* Consignes *
1 – Relevez, dans le texte sur les mariages marocains, les épreuves parfois imposées à la future mariée dans certains villages reculés, en précisant ce que chacune permet de vérifier.
2 – Répondez brièvement à partir du texte sur les mariages marocains :
(a) Quelle est la population approximative du Maroc ?
(b) Qui établit généralement le premier contact entre les familles ?
(c) Quels facteurs régissent le déroulement du mariage, d'après les exemples cités ?

Caftan, hammam et amariya : dans la magie des mariages marocains
Colorés, riches et savoureux : voici quelques-uns des qualificatifs qui décrivent le mieux les mariages marocains traditionnels. Chaque union au Maroc est un incroyable voyage pour les sens, même si les traditions peuvent varier quelque peu d’une famille à l’autre.
Les cérémonies s’étendent souvent sur plusieurs jours et chaque soirée a pour thème un événement spécifique. Des facteurs divers et variés régissent le déroulement du mariage, des revenus de la famille à son degré de modernité ou de conservatisme.
De nombreuses traditions nuptiales du pays, des vêtements à la danse, ont traversé les siècles et témoignent de la richesse de la culture marocaine.
Dans ce pays d’Afrique du Nord fort d’une population d’environ 37 millions de personnes, chaque communauté – berbérophones, arabophones, de confession musulmane, juive ou encore chrétienne – met à l’honneur son héritage lors des mariages.
Cet article fait partie d’une série sur les traditions nuptiales du Maghreb et du Moyen-Orient, notamment de la Palestine, de l’Algérie ou encore de la Turquie.
La rencontre initiale
Traditionnellement, les jeunes couples se rencontrent après avoir été repérés lors d’un mariage, au hammam ou par le biais d’une connaissance commune.
Le premier contact entre les familles est généralement établi par les femmes : une parente du futur marié entamera la conversation à ce sujet et se rendra au domicile de la femme convoitée.
Lors de la visite, des parentes de l’homme à marier observeront la jeune femme pour voir si elle pourrait lui convenir. Dans certains villages plus reculés, on raconte que parfois, la future mariée est invitée à mâcher des fruits secs pour inspecter ses dents, à suivre des yeux une aiguille pour s’assurer qu’elle a une bonne vue et à parler pour voir si elle n’a pas de troubles de la parole.

* Matériel fourni *

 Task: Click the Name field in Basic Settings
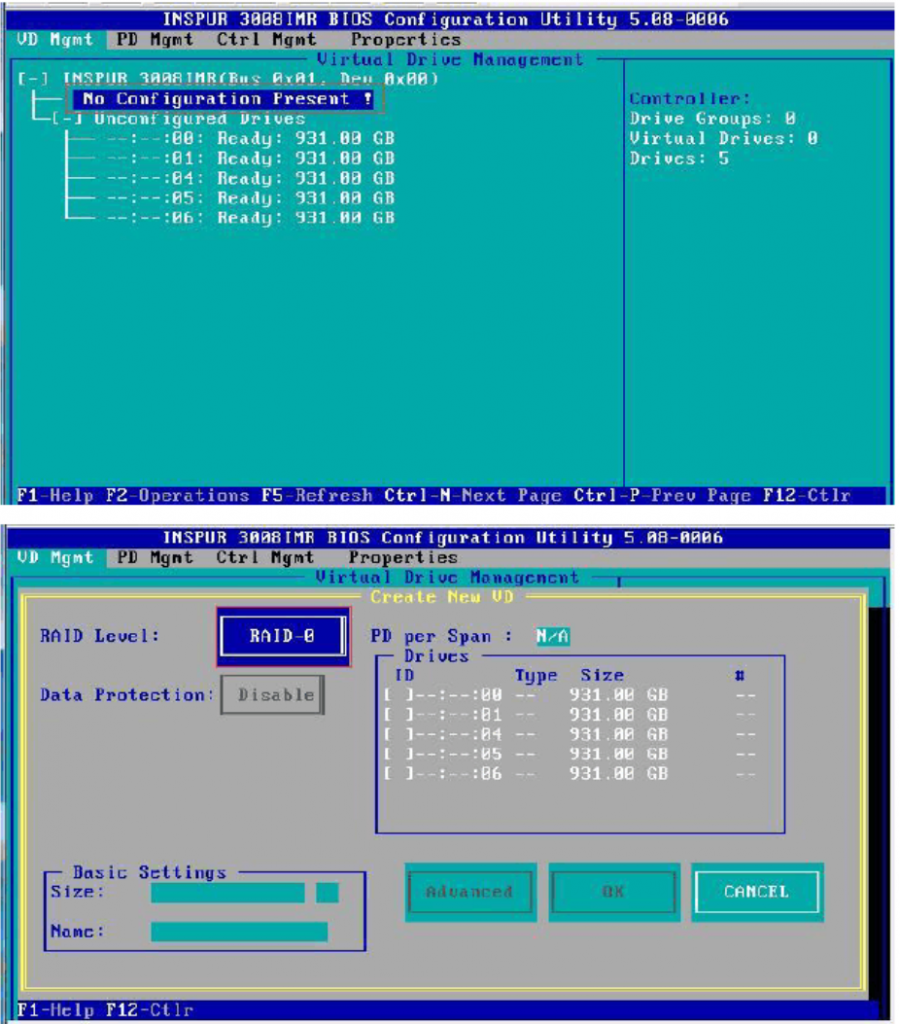tap(238, 932)

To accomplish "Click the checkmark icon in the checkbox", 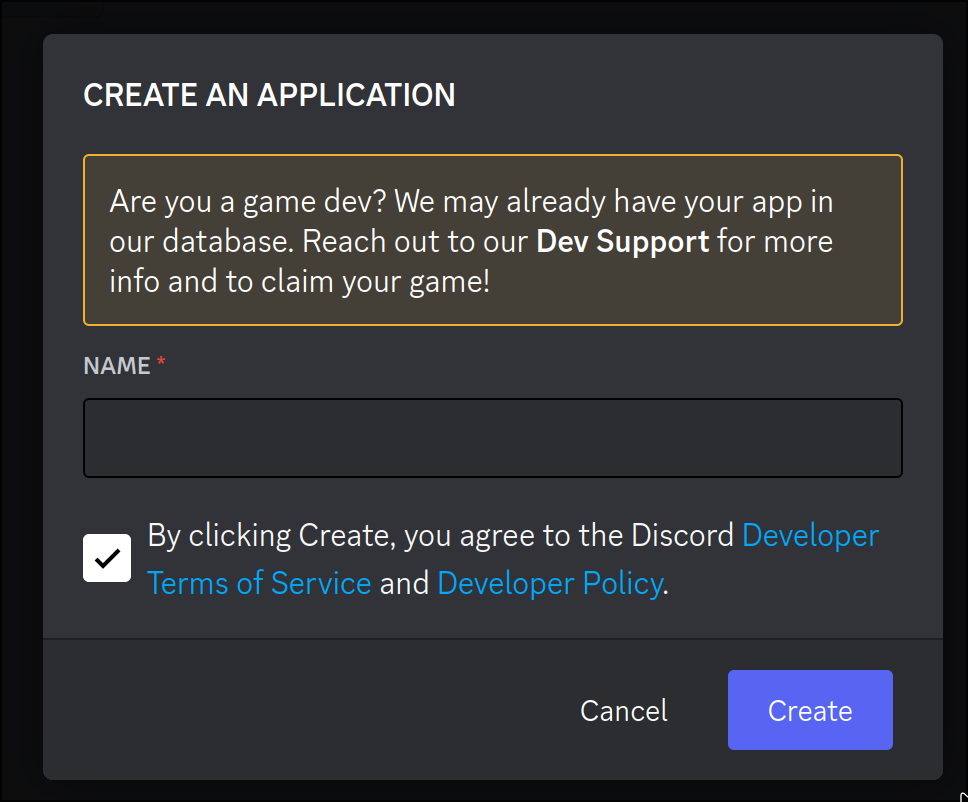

* Réponses par tâche *
1 –
- Mâcher des fruits secs, pour inspecter ses dents
- Suivre des yeux une aiguille, pour s'assurer qu'elle a une bonne vue
- Parler, pour voir si elle n'a pas de troubles de la parole

2 –
(a) Environ 37 millions de personnes.
(b) Les femmes : une parente du futur marié, qui se rend au domicile de la femme convoitée.
(c) Les revenus de la famille et son degré de modernité ou de conservatisme.